Follow Your Dreams…

When I was six I knew what I wanted to do with my life. I wanted to write. To create life where there was none. I wanted to breathe existence into the characters in my mind, so that others could enjoy them as much as I did. I wanted to take people away from tedium, boredom and the mundane. I wanted to lift. To exhilarate. To present diamonds to the world so that they may look into their sparkle and sigh, fulfilled.

Then life happened. It is true that we lose everything in growing up. Every year, every day, puts another layer of grime on top of the shiny diamonds we start out being.

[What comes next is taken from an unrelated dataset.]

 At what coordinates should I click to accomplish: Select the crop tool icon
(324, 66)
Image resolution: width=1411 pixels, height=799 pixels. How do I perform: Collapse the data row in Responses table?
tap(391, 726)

If we’re really lucky, we will find a way to polish the coal that we have become. But only if we’re lucky. If we’re able to let go of the grime that has built up over the ensuing years, we can come back to our childhood dreams one day…try once again to make them happen. But you have to be willing to let go of the baggage. Whatever your dream is (or was), you will never achieve it if you hold on to all that crap that took you away from it. You have to float out above the detritus, try to picture yourself in the future—a future where your dream has already come true. Then you dig your heels in and you take yourself there. Don’t let anybody stop you.

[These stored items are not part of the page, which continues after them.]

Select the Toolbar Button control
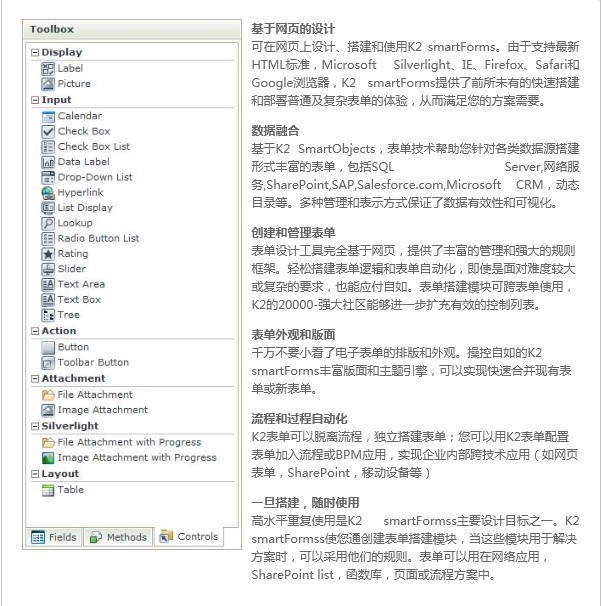Screen dimensions: 602x606 93,362
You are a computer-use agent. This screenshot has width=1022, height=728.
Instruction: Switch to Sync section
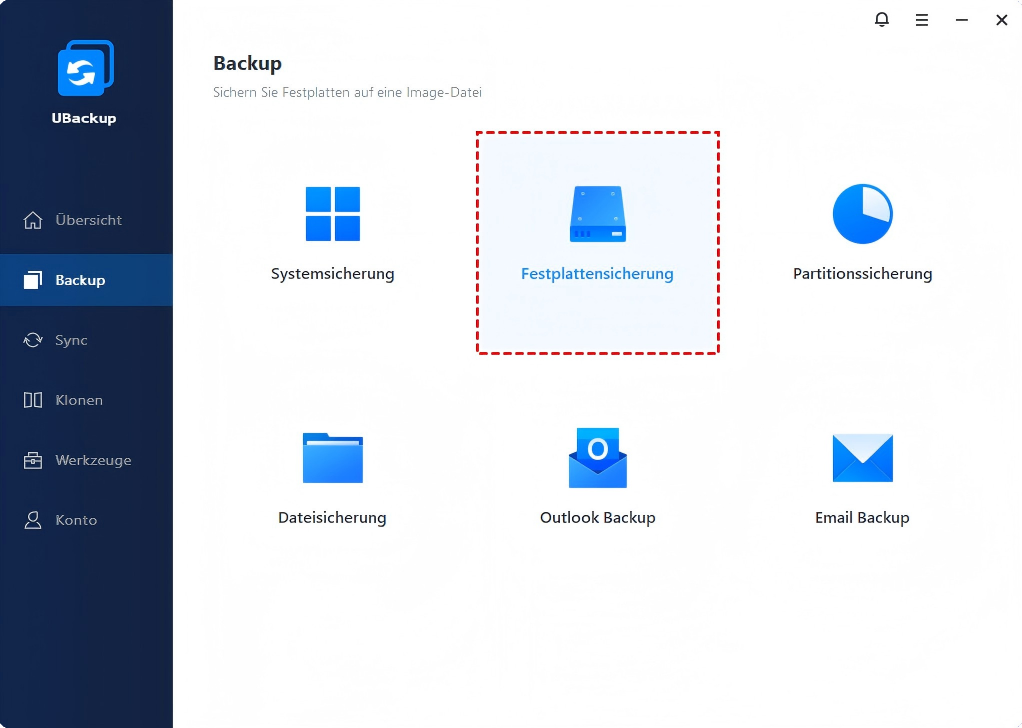click(x=71, y=340)
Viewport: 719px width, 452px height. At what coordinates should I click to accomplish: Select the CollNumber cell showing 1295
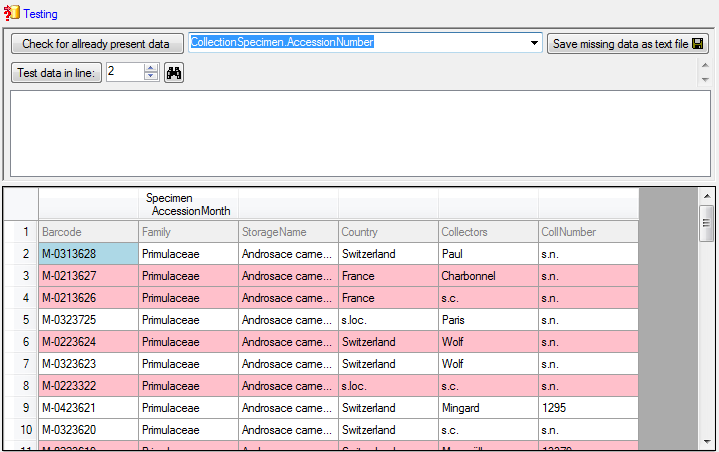pyautogui.click(x=587, y=408)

Your dream may not be writing. That doesn’t matter. It’s time to scrub away the baggage and move on. BE THE DIAMOND. Follow your dreams…

 

By Kevin Craig

Author, Poet, Playwright. Author of The Camino Club, Billions of Beautiful Hearts, and Book of Dreams, all from Duet Books, the LGBTQ Young Adult imprint of Chicago Review Press. Other books: Pride Must Be A Place, Half Dead & Fully Broken, Burn Baby Burn Baby, The Reasons, Sebastian's Poet, and Summer on Fire.

4 comments

  1. A lovely reminder. I find as I get older that the dream changes a lot. I don’t dream of being a successful writer (not often, anyway). I do dream of a good writing day, of feeling like my thoughts coalesced into something useful or even beautiful. I don’t dream of getting rich (not often, anyway), but I do dream of appreciating everything I already have a little bit more. I think that’s the gift of perspective, realizing that your dreams of the future aren’t worth much if you don’t make them matter in the present.

  2. Thanks so much, Sarah and Sharon! Sarah…you said it so well. Make them matter in the present!